14. August 2015 by Rebecca
Categories: knit, spin | Tags: , , , , , , , , , | 11 comments

Comments (11)

  1. Thank you! That was well written. One thing I always do when presenting a skein is to knit up a sample so the judges can see what it would look like in ‘action’ 🙂 Gives credence to your statement as to what you are going to use it for. Wasn’t aware of the Going to the Fair spot on Ravelry so thank’s for that.

  2. Interesting and very educational, thank you!
    -sigh- one day I would love to learn about this stuff and take up spinning. How did you start?

    • I learned to spin about 7 years ago when my eldest child was 18months old. I had seen Brooklyn Tweed’s handspun Baby Surprise Jacket online and fell in love with a handspun skein from the Handweavers and Spinners guild. I had a thirst to make yarn. I did a beginner’s course at the guild on Saturday mornings and hired a wheel for 6 weeks. Of course my first attempts were crazy cat yarn but my fingers felt like they were remembering something. I spun on a hand spindle till I found a second hand wheel. But pelvic instability and another baby forestalled more spinning for a couple of years. And then it just sort of called like a woolly siren…till I would call myself a spinner AND a knitter now.

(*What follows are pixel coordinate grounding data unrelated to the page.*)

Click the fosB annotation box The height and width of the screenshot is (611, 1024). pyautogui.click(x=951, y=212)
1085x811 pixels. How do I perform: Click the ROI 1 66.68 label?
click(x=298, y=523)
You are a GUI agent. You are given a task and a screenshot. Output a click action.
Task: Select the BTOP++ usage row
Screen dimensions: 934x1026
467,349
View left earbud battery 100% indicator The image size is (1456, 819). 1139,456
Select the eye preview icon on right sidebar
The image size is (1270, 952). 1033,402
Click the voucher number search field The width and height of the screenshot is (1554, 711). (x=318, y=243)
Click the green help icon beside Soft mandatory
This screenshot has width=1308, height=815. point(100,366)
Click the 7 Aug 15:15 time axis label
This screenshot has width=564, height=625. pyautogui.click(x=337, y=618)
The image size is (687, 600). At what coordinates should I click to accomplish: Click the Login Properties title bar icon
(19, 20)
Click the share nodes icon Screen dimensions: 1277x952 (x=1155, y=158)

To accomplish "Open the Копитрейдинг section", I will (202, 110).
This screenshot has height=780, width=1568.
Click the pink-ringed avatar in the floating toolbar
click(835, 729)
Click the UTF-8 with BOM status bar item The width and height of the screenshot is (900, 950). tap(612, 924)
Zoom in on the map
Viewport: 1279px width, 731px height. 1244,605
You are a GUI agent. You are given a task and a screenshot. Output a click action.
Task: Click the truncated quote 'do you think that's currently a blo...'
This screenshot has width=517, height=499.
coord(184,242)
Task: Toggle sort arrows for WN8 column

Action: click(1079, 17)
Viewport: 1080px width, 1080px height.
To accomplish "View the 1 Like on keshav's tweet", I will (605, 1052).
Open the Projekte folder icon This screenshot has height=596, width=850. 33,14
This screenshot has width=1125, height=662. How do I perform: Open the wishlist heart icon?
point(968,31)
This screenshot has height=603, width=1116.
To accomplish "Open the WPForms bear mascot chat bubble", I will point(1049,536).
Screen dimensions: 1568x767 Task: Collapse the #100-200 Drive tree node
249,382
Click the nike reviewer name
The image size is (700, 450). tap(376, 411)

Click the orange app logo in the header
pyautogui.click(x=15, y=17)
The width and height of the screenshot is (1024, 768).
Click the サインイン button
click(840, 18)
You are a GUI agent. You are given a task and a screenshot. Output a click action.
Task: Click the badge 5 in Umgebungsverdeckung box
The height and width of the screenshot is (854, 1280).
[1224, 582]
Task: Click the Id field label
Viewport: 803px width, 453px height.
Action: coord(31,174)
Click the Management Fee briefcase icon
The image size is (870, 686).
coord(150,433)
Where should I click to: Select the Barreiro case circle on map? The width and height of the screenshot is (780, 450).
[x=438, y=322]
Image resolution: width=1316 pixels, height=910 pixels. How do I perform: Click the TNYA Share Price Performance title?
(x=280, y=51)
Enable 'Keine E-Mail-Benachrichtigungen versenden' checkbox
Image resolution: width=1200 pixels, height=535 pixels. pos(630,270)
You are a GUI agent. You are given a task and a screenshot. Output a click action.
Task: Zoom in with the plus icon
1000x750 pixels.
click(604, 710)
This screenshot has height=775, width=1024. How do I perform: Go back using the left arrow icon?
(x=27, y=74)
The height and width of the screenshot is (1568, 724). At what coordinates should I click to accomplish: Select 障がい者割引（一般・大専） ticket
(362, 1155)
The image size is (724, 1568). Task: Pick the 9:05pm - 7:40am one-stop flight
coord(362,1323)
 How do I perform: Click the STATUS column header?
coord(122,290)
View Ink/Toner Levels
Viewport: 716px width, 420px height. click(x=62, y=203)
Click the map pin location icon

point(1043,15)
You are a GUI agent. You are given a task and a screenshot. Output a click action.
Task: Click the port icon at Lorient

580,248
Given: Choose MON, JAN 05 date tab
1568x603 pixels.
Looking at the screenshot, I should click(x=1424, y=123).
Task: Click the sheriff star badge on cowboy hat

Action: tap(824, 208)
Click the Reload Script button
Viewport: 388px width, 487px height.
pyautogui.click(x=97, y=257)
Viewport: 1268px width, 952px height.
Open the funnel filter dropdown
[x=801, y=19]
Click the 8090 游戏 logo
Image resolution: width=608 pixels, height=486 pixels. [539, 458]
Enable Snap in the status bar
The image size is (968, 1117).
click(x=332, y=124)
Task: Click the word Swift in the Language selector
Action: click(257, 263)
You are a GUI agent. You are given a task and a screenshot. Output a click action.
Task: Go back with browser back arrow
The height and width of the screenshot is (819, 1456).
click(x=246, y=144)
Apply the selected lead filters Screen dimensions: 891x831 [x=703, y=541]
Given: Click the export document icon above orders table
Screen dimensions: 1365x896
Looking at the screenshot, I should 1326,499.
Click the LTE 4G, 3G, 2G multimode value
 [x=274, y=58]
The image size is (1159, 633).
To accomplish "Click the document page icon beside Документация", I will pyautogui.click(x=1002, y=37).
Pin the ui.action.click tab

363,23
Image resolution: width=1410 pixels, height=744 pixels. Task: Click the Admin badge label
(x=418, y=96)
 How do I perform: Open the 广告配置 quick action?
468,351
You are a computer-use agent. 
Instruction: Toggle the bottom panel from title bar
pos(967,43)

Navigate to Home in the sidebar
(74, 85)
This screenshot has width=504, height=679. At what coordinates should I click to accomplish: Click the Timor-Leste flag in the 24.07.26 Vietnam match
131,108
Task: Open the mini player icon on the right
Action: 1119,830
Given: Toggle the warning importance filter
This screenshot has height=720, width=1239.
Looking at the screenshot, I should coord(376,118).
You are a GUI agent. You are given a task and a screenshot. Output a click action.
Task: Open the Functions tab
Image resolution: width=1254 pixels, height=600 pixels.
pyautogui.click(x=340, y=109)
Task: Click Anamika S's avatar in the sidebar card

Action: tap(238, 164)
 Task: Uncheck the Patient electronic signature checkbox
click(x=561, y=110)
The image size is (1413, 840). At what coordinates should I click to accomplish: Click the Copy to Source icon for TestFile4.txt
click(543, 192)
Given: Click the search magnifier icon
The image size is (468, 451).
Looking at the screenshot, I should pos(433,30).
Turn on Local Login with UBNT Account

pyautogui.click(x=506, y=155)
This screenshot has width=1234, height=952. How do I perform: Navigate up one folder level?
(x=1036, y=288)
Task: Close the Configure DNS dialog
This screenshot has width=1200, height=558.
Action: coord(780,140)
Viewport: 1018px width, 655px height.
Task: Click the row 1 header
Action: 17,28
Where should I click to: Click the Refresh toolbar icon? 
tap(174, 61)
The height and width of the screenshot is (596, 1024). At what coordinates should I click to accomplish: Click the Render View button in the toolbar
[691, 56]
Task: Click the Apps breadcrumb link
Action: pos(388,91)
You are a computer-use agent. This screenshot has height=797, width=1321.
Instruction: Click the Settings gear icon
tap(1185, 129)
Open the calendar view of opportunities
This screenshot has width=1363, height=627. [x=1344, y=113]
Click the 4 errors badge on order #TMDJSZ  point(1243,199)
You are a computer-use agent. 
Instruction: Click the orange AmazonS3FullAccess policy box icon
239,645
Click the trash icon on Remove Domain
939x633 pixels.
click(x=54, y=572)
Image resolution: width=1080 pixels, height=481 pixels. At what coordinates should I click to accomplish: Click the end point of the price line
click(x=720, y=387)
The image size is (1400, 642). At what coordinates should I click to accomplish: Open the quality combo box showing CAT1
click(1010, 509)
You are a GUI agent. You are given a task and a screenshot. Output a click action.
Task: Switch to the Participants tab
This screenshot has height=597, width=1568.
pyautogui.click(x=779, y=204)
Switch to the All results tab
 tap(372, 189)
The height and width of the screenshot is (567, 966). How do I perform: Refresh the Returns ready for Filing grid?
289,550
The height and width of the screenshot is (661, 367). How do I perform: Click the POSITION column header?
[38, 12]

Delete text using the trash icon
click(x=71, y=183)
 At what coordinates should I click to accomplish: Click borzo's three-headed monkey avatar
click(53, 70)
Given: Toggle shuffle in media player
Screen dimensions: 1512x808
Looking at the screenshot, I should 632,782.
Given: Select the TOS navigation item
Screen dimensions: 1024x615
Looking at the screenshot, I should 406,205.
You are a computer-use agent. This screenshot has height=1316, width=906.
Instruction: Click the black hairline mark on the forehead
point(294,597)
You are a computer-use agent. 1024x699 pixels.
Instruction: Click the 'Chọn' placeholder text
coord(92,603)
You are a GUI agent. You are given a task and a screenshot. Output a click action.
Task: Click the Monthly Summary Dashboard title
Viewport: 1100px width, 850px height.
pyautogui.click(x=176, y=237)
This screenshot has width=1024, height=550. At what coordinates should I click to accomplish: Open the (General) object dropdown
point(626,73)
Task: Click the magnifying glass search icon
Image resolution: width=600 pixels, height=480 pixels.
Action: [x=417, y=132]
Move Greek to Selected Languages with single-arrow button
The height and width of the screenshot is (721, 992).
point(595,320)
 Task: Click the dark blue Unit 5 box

      • Thank you for sharing! I always wanted to ask you how you started! I never even thought of spinning before I started reading you! Now I know for sure – sooner or later I will spin!

  3. A salutary reminder to lazy spinners like me that you can’t just dig into your fleece stash and getting spinning (even if you feel the call of the woolly siren as you so well put it, Rebecca) to produce a good product. The good product is defined by its goal – I really need to take this message on board.

  4. Ooh, how very apt this post is to my own current show endeavours! I am taking notes and nodding my head, they are such good insights.

  5. Wow! I have so much to learn. Can you recommend any good books for beginners? x

  6. The quality of information here is really good thank you and I must chase up Judith’s book.

    Another web page to check out if anyone wants a small amount of alpaca processed is http://www.wool2yarn.com.au

  7. Thanks for the really interesting stuff here. I’ve never thought about entering knitting or handspun in a show before. It could be a very useful endeavour to get me out of my lazy ways (another lazy spinner here). It sound like a lot of fun!!!!!

  8. This is such great information. I’ve always thought it would be challenging being a judge with so many things to take into account.